### [COMPLETE THE FOLLOWING]
a: In the text on sacerdotal states, write out the passage from "In the past" up to and including "and Protestant administrators.".
b: The text on sacerdotal states names the prince-archbishops who were imperial electors of the Holy Roman Empire. List their sees.
c: Continue the text on sacerdotal states from where it stops.

### [EXCERPTED TEXT]
%%

A sacerdotal state is a state whose head is also an ecclesiastical leader designated by a religious body. An example of this kind of state is the Vatican City, whose head of state is the pope of the Catholic Church since the eighth century. Andorra operates under a semi-sacerdotal system, as one of its co-heads of state is the bishop of Urgell, while the other is the president of France. However unlike the Vatican, the co-princes of Andorra are not closely involved in the government.

In the past it was common for bishops to assume civil as well as clerical power and rule as prince-bishops. This was common in the Holy Roman Empire, where three of the seven imperial electors were prince-archbishops (Trier, Mainz and Cologne). After the Peace of Westphalia certain prince-bishoprics became bi-confessional and alternated between Catholic bishops and Protestant administrators.

Current Sacerdotal States 
The following are sacerdotal or partly sacerdotal  states:

Andorra 
Andorra operates under a semi-sacerdotal system, as one of its co-heads of state is the bishop of Urgell, while the other is the president of France, however the co-princes of Andorra are not closely involved in the government. The Bishop of Urgell is one of the two Catholic religious figures that also lead a country, the other being the Pope of Vatican City. Like other bishops, the Bishop of Urgell is also appointed by the Pope thus the pope appoints a fellow head of state.

Iran 
The Supreme Leader of Iran is elected for life by a body consisting of senior Twelver clerics. The supreme leader, known as an ayatollah, is the spiritual leader of the country as well as a powerful political figure with wide-ranging powers and his own military force.

%%

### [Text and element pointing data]
%%

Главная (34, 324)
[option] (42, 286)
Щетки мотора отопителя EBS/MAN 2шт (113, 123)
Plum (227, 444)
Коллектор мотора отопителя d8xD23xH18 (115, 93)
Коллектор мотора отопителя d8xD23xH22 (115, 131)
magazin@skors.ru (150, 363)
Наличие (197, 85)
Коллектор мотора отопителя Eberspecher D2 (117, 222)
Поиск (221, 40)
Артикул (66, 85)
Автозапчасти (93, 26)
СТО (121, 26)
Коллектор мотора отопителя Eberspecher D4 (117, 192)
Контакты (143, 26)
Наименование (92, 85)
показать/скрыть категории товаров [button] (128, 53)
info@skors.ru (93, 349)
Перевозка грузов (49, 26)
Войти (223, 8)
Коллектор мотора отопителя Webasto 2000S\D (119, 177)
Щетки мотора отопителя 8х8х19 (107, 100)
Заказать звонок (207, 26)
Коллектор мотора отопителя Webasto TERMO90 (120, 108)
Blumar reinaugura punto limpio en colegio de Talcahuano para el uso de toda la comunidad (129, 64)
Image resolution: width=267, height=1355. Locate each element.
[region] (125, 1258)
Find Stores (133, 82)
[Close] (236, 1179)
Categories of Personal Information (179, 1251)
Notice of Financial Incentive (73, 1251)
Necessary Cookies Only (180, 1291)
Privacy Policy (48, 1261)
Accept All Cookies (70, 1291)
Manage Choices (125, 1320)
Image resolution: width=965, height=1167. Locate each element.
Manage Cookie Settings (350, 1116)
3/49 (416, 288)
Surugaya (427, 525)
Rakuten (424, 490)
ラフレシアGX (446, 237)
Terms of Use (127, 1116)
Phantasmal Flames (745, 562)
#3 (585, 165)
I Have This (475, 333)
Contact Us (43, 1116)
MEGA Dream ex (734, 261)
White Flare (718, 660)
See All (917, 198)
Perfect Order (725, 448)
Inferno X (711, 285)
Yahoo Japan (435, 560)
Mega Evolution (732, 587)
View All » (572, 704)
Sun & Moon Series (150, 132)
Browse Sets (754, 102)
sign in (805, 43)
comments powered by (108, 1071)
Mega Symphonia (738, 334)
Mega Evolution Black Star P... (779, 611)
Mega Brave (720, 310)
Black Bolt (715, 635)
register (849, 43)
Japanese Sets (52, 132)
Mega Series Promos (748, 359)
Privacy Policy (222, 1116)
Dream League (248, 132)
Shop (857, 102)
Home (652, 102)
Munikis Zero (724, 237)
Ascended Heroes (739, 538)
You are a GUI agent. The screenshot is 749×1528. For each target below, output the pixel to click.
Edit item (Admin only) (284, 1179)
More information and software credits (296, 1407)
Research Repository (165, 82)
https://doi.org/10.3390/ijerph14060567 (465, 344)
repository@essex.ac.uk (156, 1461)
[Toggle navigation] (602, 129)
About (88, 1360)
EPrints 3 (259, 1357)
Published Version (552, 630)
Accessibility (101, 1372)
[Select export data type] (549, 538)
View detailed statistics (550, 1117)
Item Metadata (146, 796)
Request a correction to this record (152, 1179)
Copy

%%

### [RESULTS IN ORDER]
a:
In the past it was common for bishops to assume civil as well as clerical power and rule as prince-bishops. This was common in the Holy Roman Empire, where three of the seven imperial electors were prince-archbishops (Trier, Mainz and Cologne). After the Peace of Westphalia certain prince-bishoprics became bi-confessional and alternated between Catholic bishops and Protestant administrators.

b: Trier, Mainz, Cologne

c:
United Kingdom 
Since the English Reformation, English and British monarchs have held the title supreme governor of the Church of England, signifying leadership of the state church. The subsequent personal and legal unions with Wales, Scotland and Ireland did not extend Anglicanism's status of state church to these lands. Thus in the United Kingdom, the monarch is the head of state and also the leader of the state church in England and its Crown dependencies.

Vatican City 
Vatican City's head of state since the eighth century is the pope of the Catholic Church. The pope is one of the two Catholic religious figures that also lead a country, the other being the Bishop of Urgell of Andorra.

Former Sacerdotal States 
The following are states that were sacerdotal or partly sacerdotal:

Montenegro 
Prince-Bishopric of Montenegro was an Eastern Orthodox ecclesiastical principality that existed from 1516 until 1852 in the Balkans during the Ottoman Empire's rule over the most of the region.

Tibet 
In the past, Tibet was ruled by the Dalai Lamas, political leaders who were symbolic religious leaders but had no formal position in religious organisations, so not being sacerdotal.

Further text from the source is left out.